Lutte anti-terroriste : 44 organisations exhortent Macron à renoncer à un projet de règlement européen
Qui pourrait porter préjudice à Internet

Le , par Stéphane le calme, Chroniqueur Actualités
En septembre, suite à une demande des gouvernements allemand et français, la Commission européenne a déposé un projet de règlement pour la « prévention de la diffusion de contenus à caractère terroriste en ligne ». « La France et l’Allemagne ont fait de la lutte contre l’utilisation d’Internet à des fins terroristes une priorité, écrivaient en avril 2018 les ministres de l’Intérieur français et allemand dans un courrier aux commissaires. Une modification de ce cadre juridique dans un sens plus contraignant apparaît indispensable. »

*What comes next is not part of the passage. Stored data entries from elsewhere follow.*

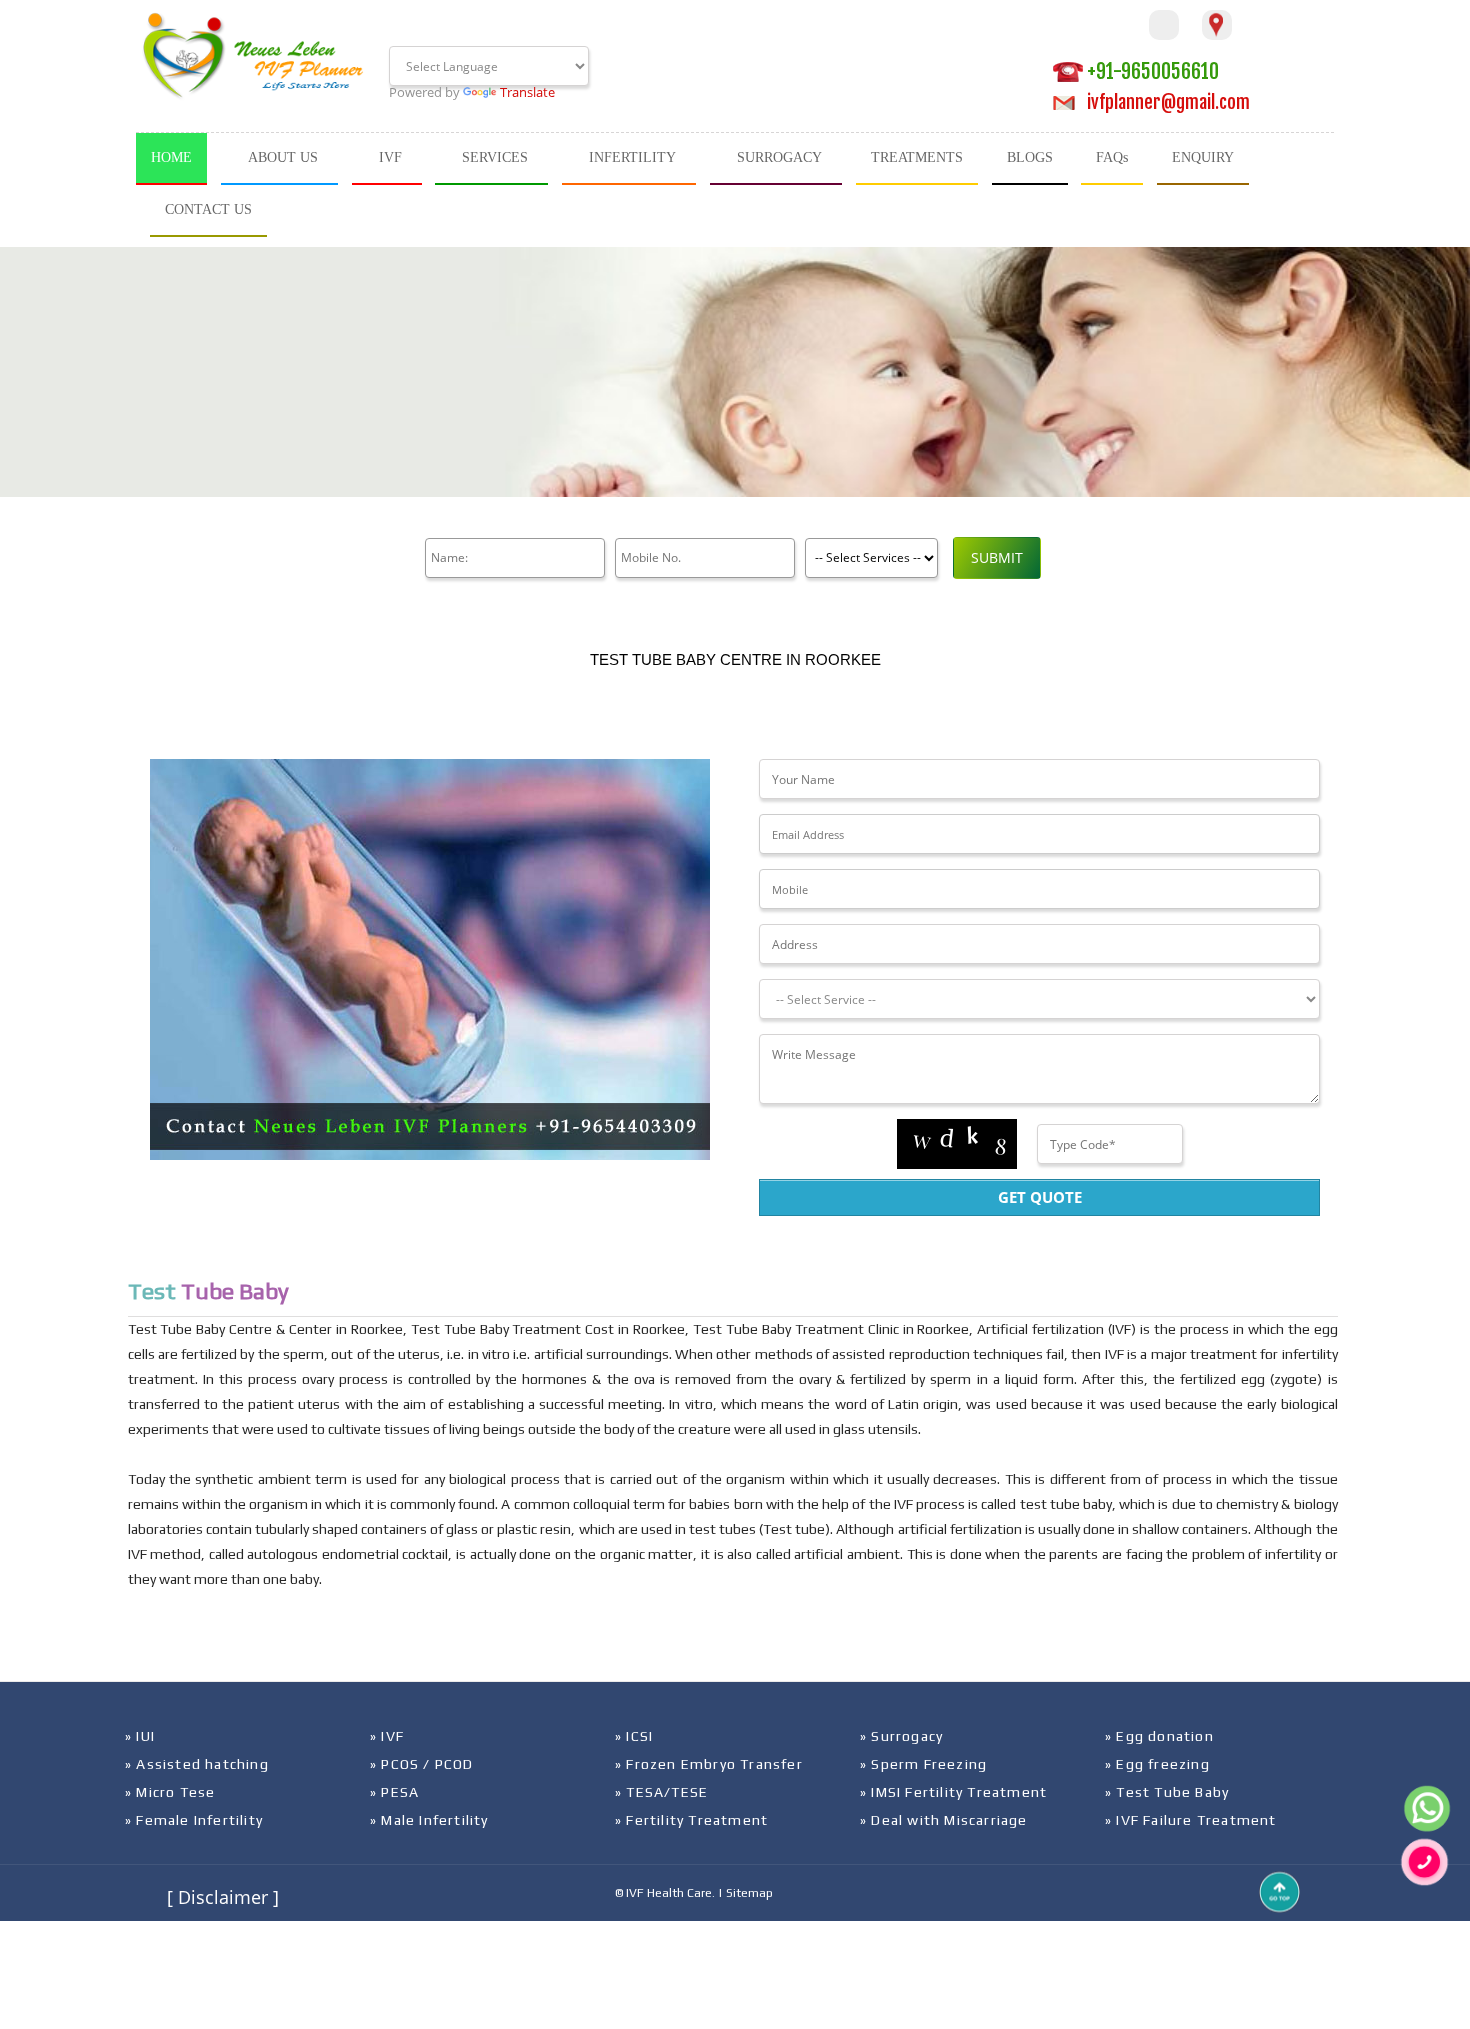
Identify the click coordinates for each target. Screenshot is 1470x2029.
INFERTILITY (632, 157)
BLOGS (1030, 157)
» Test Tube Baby (1167, 1792)
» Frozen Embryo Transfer (709, 1764)
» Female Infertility (194, 1820)
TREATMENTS (917, 157)
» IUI (140, 1736)
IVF (390, 157)
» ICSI (634, 1736)
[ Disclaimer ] (223, 1897)
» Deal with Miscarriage (944, 1820)
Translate (527, 92)
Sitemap (749, 1893)
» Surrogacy (901, 1736)
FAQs (1112, 157)
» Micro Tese (170, 1792)
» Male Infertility (429, 1820)
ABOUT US (283, 157)
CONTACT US (208, 209)
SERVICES (495, 157)
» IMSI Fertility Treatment (953, 1792)
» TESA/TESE (661, 1792)
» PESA (394, 1792)
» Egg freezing (1157, 1764)
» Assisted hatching (197, 1764)
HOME (171, 157)
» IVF (387, 1736)
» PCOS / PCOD (422, 1764)
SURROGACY (779, 157)
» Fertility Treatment (691, 1820)
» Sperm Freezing (923, 1764)
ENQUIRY (1203, 157)
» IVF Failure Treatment (1191, 1820)
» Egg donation (1159, 1736)
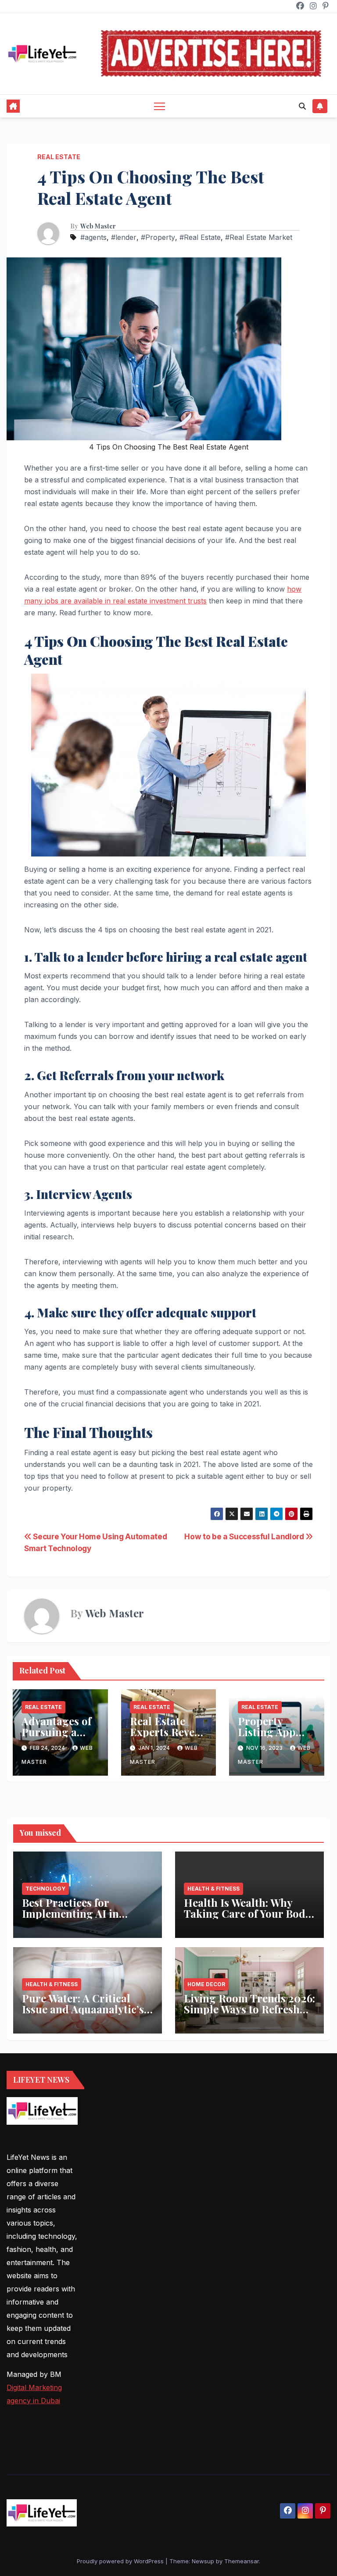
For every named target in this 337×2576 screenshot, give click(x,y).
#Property (158, 237)
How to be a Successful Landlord (244, 1536)
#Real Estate (200, 237)
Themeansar (241, 2561)
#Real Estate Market (258, 237)
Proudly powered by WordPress (121, 2561)
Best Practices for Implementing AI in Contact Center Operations (70, 1918)
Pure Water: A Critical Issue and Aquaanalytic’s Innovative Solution (83, 2009)
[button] (302, 106)
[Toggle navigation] (159, 106)
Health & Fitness (213, 1888)
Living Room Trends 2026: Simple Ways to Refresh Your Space (249, 2009)
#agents (93, 237)
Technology (45, 1888)
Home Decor (206, 1984)
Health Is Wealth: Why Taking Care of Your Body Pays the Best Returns (247, 1913)
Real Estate (58, 157)
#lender (123, 237)
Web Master (98, 226)
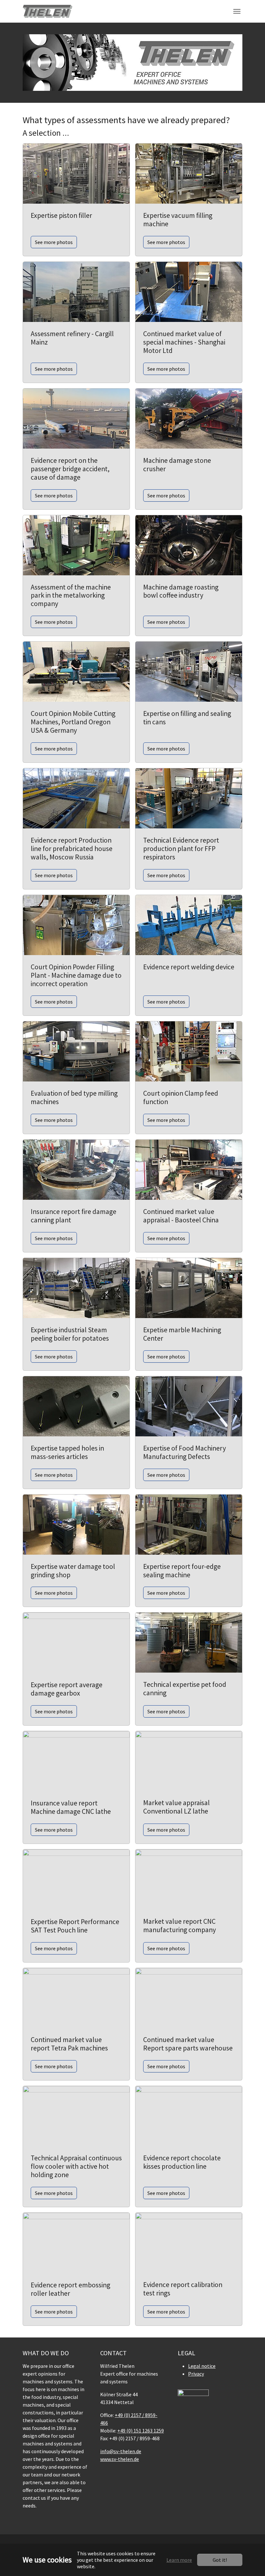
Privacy (196, 2373)
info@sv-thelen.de (120, 2451)
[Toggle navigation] (236, 11)
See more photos (54, 242)
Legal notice (202, 2366)
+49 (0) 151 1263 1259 (140, 2430)
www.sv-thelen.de (119, 2459)
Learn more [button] (179, 2560)
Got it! (220, 2560)
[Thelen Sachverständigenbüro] (47, 11)
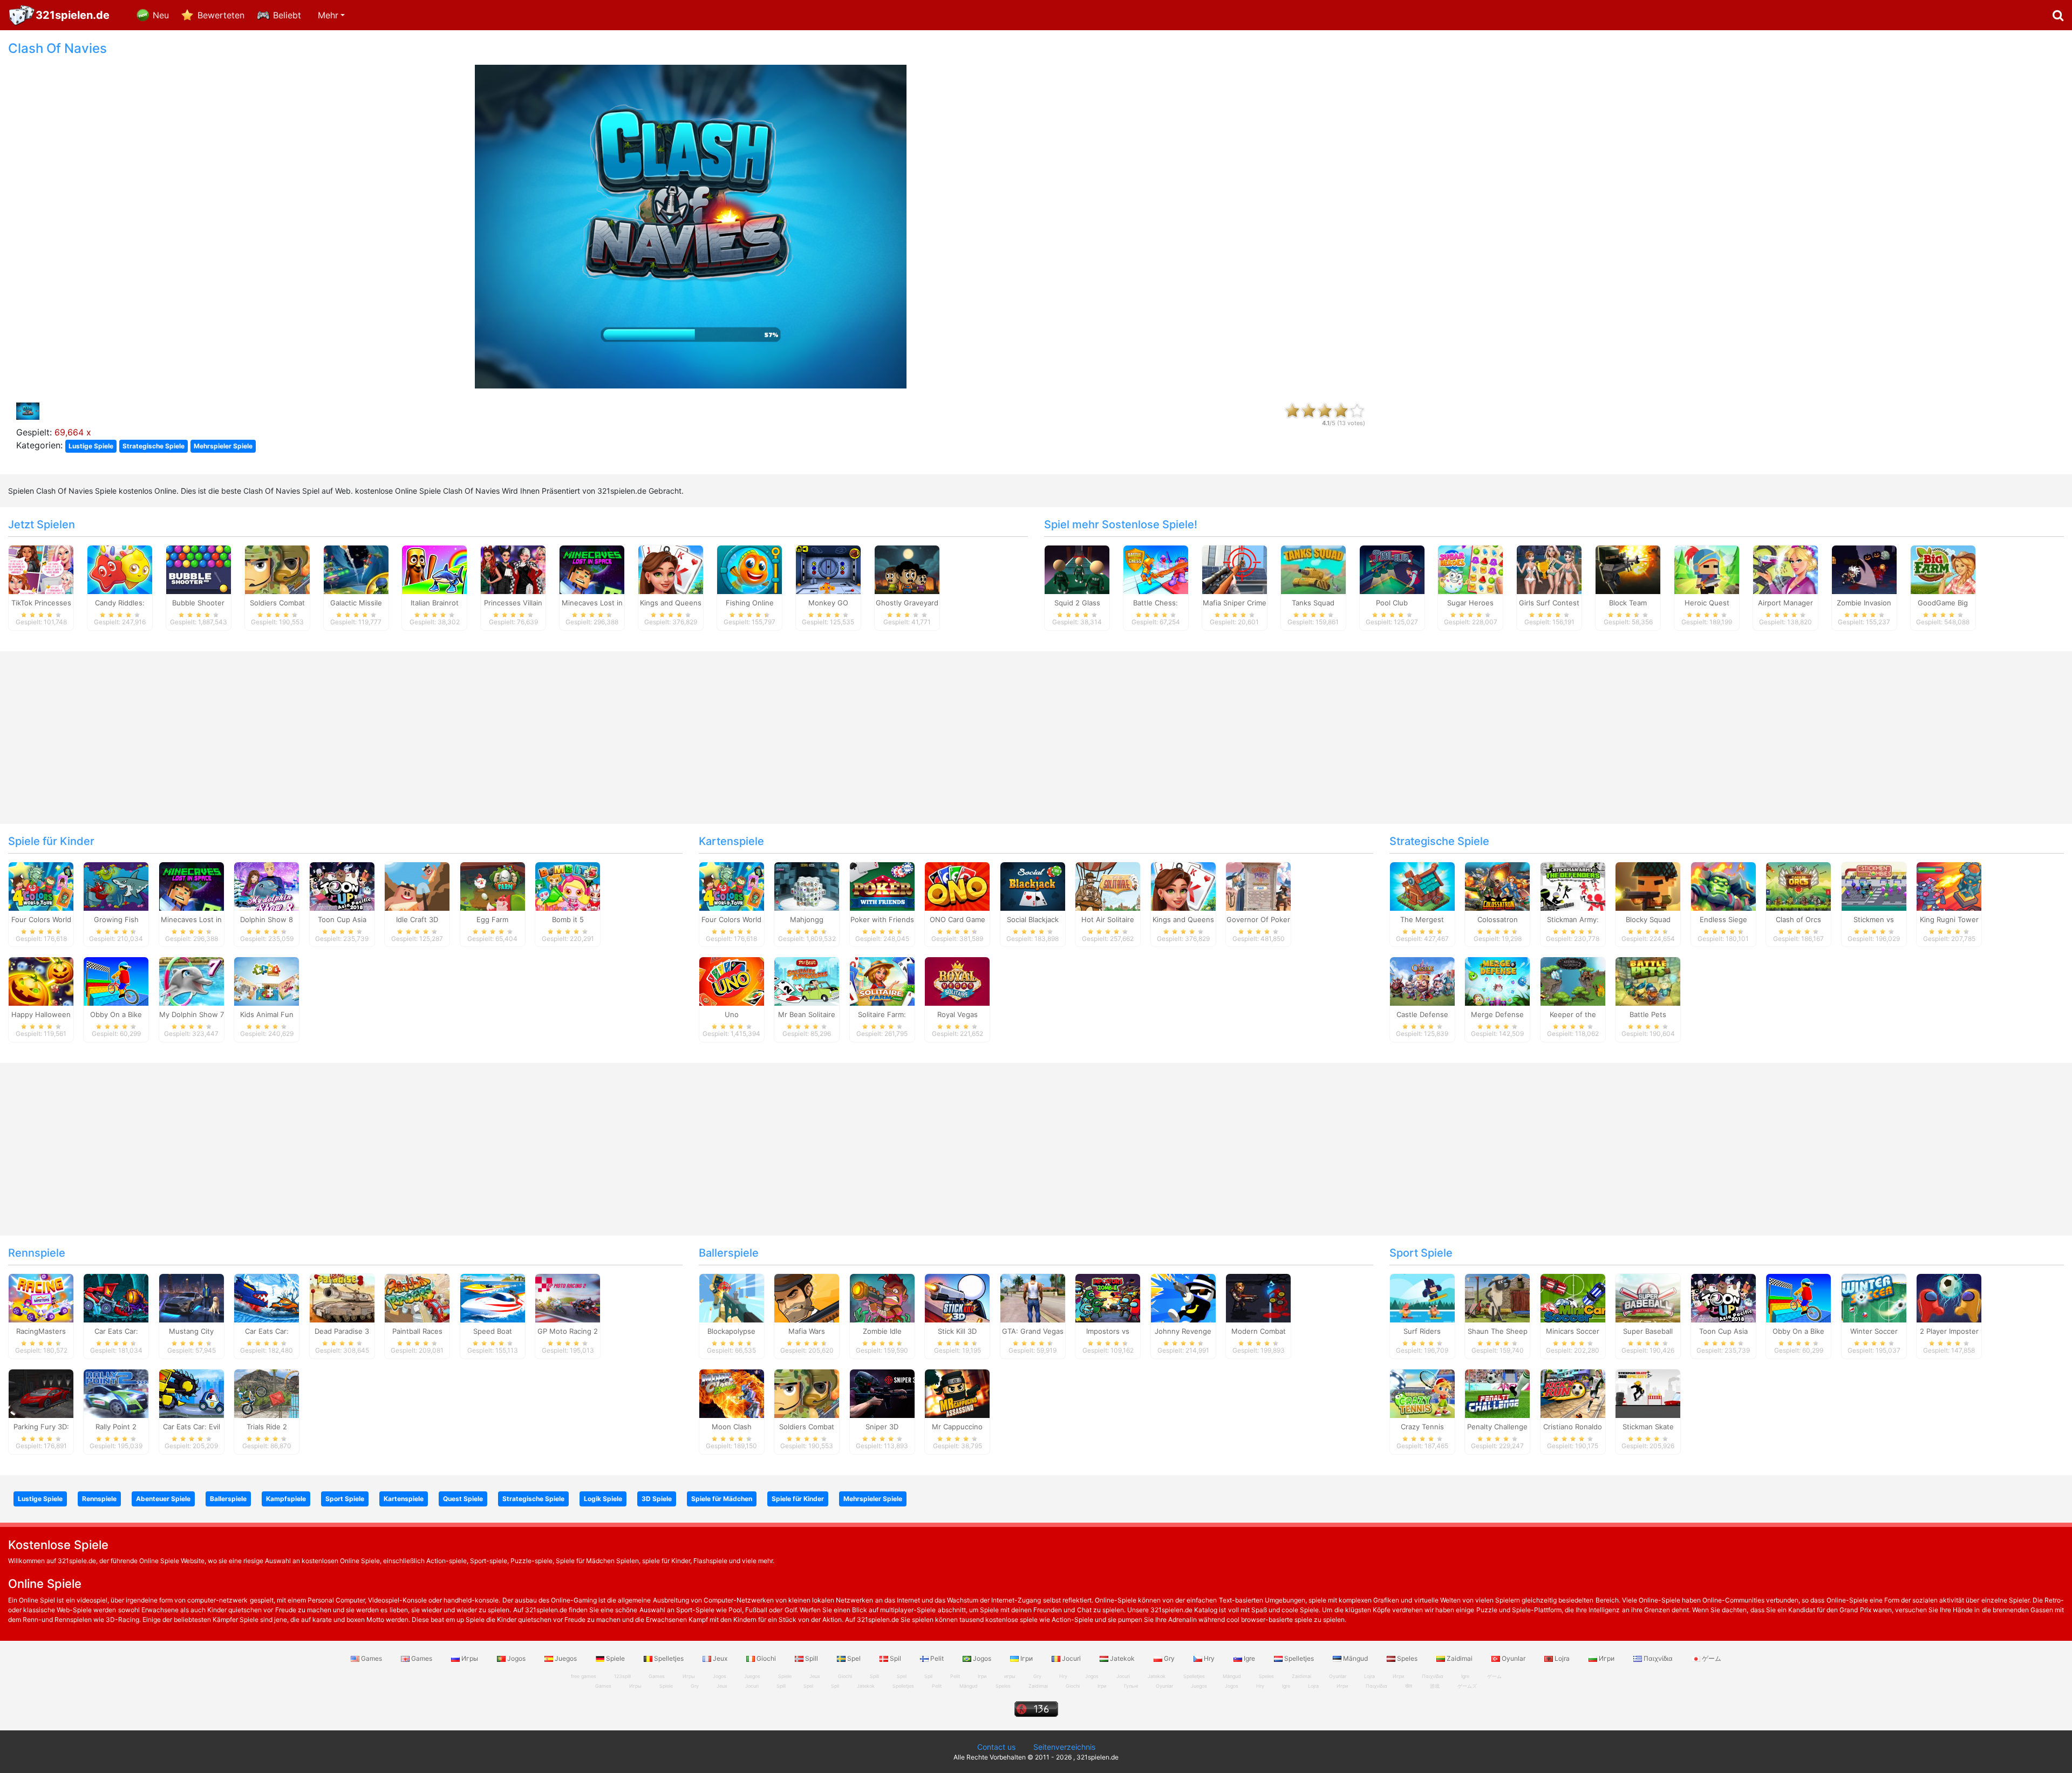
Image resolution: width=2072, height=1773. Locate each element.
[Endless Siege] (1723, 885)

Pour justifier cette proposition, l'Europe a expliqué que l'’omniprésence de l’internet permet à ses utilisateurs de communiquer, de travailler, de nouer des contacts, de créer, d’obtenir et de partager des informations et du contenu avec des centaines de millions de personnes dans le monde entier. Les plateformes internet contribuent considérablement au bien-être économique et social des utilisateurs au sein de l’Union et à l’extérieur. Toutefois, la capacité d’atteindre ce large public à un coût minime attire également les criminels désireux d'utiliser abusivement l’internet à des fins illicites. « Les attentats terroristes perpétrés récemment sur le territoire de l’Union ont montré comment les terroristes abusent de l’internet pour faire des émules et recruter des sympathisants, pour préparer et faciliter des activités terroristes, pour faire l'apologie de leurs atrocités et pour exhorter d'autres à leur emboîter le pas et à semer la peur parmi le grand public ».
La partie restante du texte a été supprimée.